Sunday, June 27, 2010

Pacific Pork Kebabs with Pineapple Rice

1 TBS. vegetable or canola oil
1 cup long-grain white rice
1/3 cup honey
1 can (8 ounces) pineapple chunks in juice, drained and coarsely chopped (juice reserved)
Coarse salt and ground pepper
1 pork tenderloin (1 pound), cut into 1 1/2-inch cubes
2 medium red bell peppers, cut into 1 1/2-inch pieces
2 scallions, thinly sliced
1 teaspoon grated fresh ginger (from a peeled 1/2-inch piece)
1 lime, cut into wedges, for serving

Heat grill to medium; lightly oil grates. Cook rice according to package instructions. Set aside.
In a small bowl, whisk honey and 2 tablespoons pineapple juice; season with salt and pepper.

__PROBLEMS TO SOLVE__.
A: Translate this sentence from the pork kebab recipe into Spanish: "Cook rice according to package instructions."
B: Print the part of the pork kebab recipe that begins at the words "Sunday, June 27, 2010" and stop after the words "chopped (juice reserved)".
C: Answer these questions about the pork kebab recipe:
(i) How much honey does it call for?
(ii) How many scallions does it use?
(iii) To what heat should the grill be set?
Work only from the text above.

__DATA EXTRACT__.

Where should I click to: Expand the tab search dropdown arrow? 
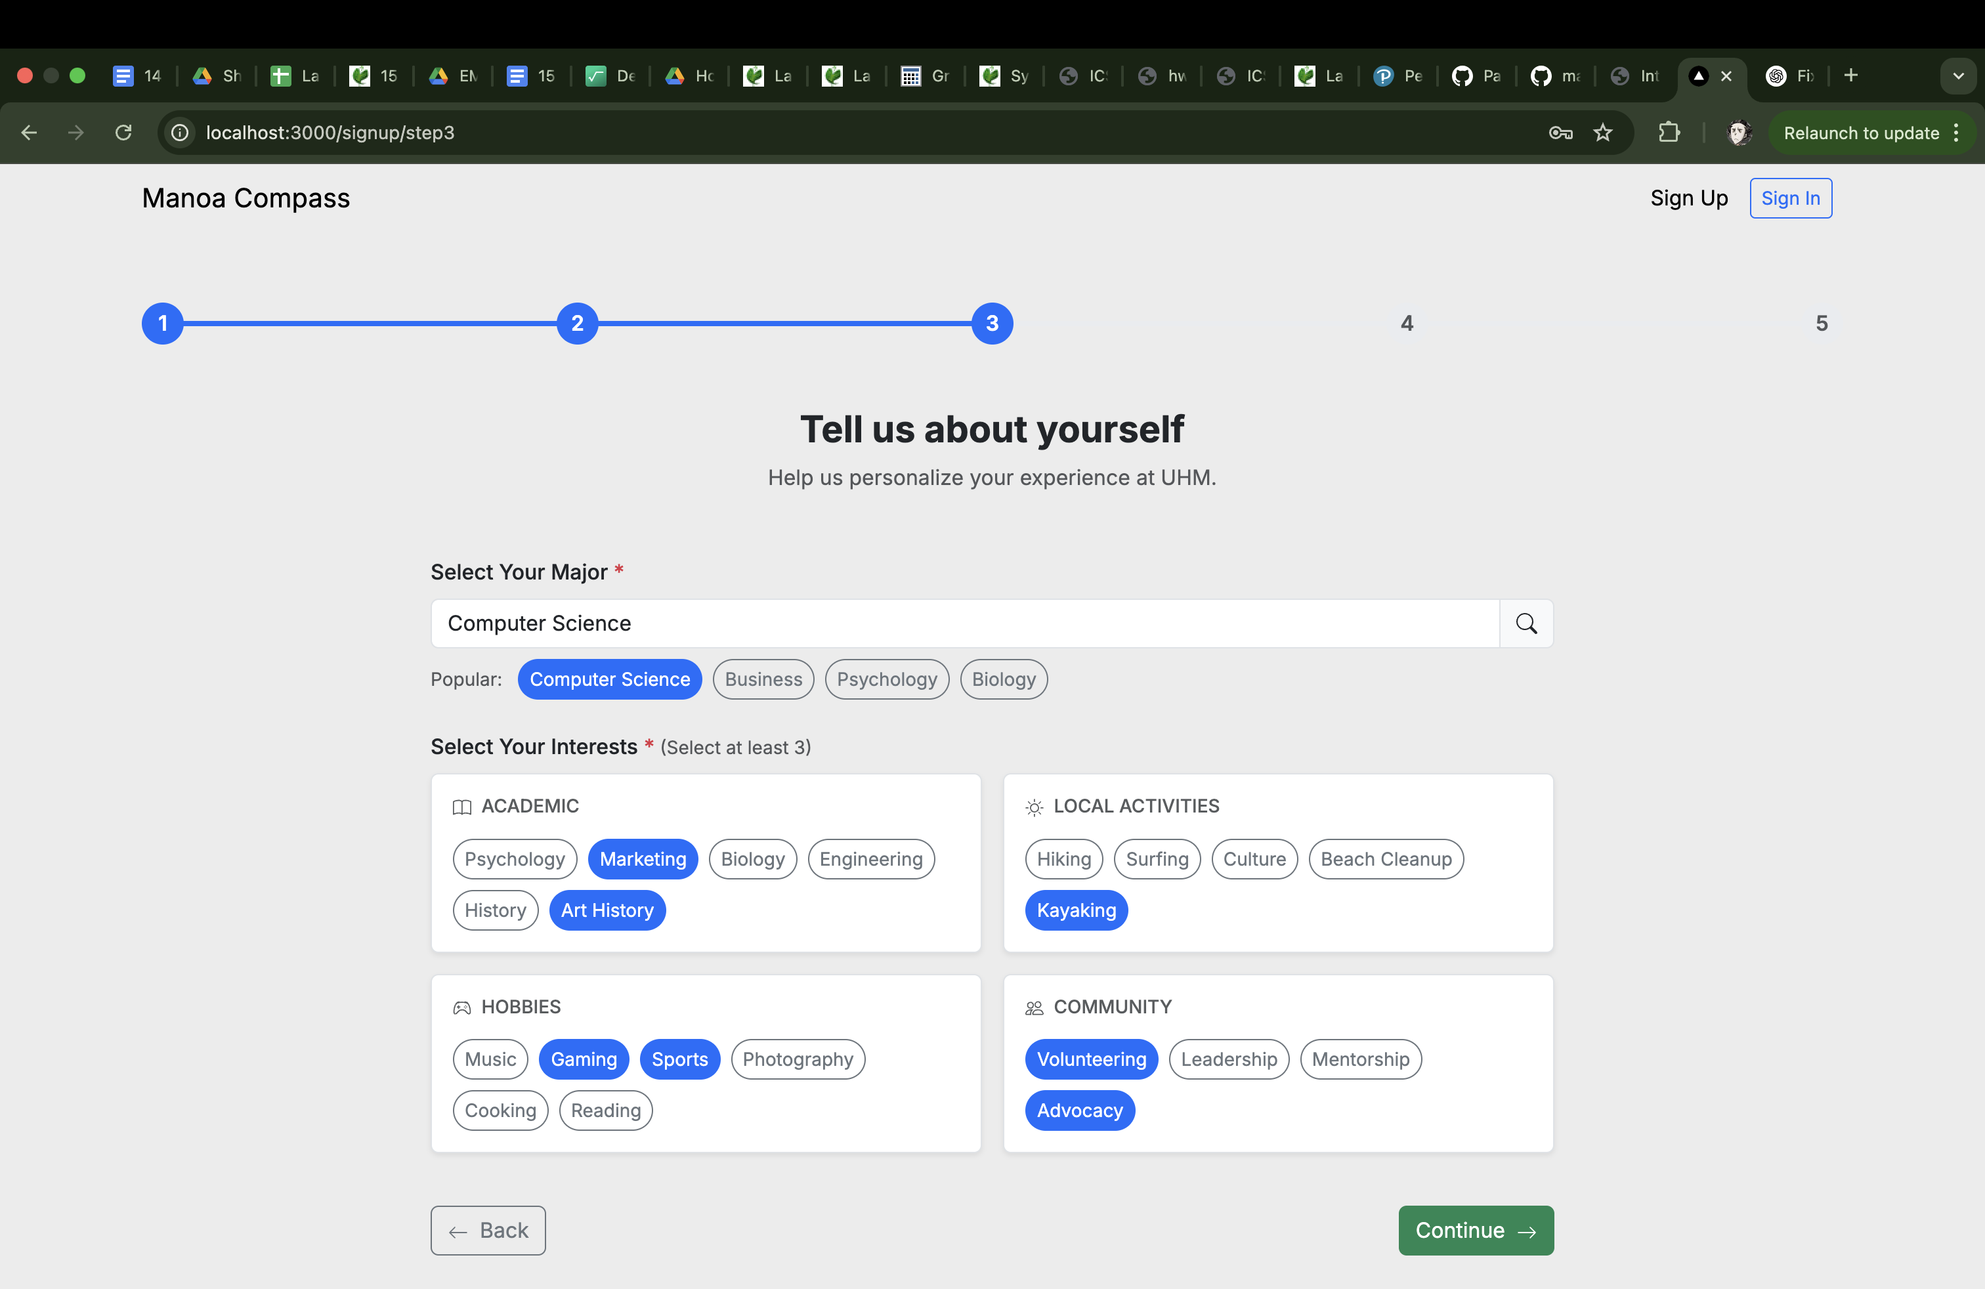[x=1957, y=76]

__FULL ANSWERS__.
A: Cocina el arroz según las instrucciones del paquete.

B:
Sunday, June 27, 2010

Pacific Pork Kebabs with Pineapple Rice

1 TBS. vegetable or canola oil
1 cup long-grain white rice
1/3 cup honey
1 can (8 ounces) pineapple chunks in juice, drained and coarsely chopped (juice reserved)

C:
(i) 1/3 cup
(ii) 2
(iii) Medium